BE: They feared him? He was that good?
BW: Yes, he was a powerful advocate. He was a simple, brilliant and constant
student who never stopped studying.
BE: Always kept up with everything.
BW: Always, yes, right jam up to date-very involved.
BE: Well, I've certainly got a "blockbuster" here for you.
BE: If you could change any one thing--I know that's sort of second
guessing--but if you could change one thing in your life, what would it be-IF
you wanted to change something?
BW: Well, I related the most drastic experience and that was the loss of
many, many thousands of dollars. I remember one year I paid over four thousand
dollars interest on what I lost, don't you see. Outside of that, I've been
wonderfully blessed in many, many ways. I started out as a young lawyer with a
good practice, making a good living, and as long as I stayed in practice-"I
never had a big practice--but I had a very rewarding and satisfying practice.
I've worked all my life, pretty close, and I told you about Mr. Boone being a
student. It almost forced me to be a pretty good lawyer just to keep up with
him, to stay with him. Of course, when you go from court to court, town to town,
you're a stranger. You run into, take Meridian, in every town, you run into sure
enough lawyers, and you gotta be a pretty good lawyer or you'd better not go
there, don't you see this?
BE: You remember any judges that made an impression on you?

● **Recorded data**
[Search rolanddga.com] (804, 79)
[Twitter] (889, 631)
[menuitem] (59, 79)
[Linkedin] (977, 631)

● **Task set**
1. Can you reproduce the interview word for word, from "BE: They feared" up to and including "to change something?"?
2. Does the interview support each of these statements? For each, answer yes or no and quote the words from the interview that decide it.
(a) BW says that one year he paid over four thousand dollars in interest on what he lost.
(b) BW says he had a big practice.
(c) BW says that someone going from court to court and town to town is a stranger.

● **Solutions to the exercise**
1.
BE: They feared him? He was that good?
BW: Yes, he was a powerful advocate. He was a simple, brilliant and constant
student who never stopped studying.
BE: Always kept up with everything.
BW: Always, yes, right jam up to date-very involved.
BE: Well, I've certainly got a "blockbuster" here for you.
BE: If you could change any one thing--I know that's sort of second
guessing--but if you could change one thing in your life, what would it be-IF
you wanted to change something?

2.
(a) Yes: "I remember one year I paid over four thousand dollars interest on what I lost"
(b) No: "I never had a big practice"
(c) Yes: "when you go from court to court, town to town, you're a stranger"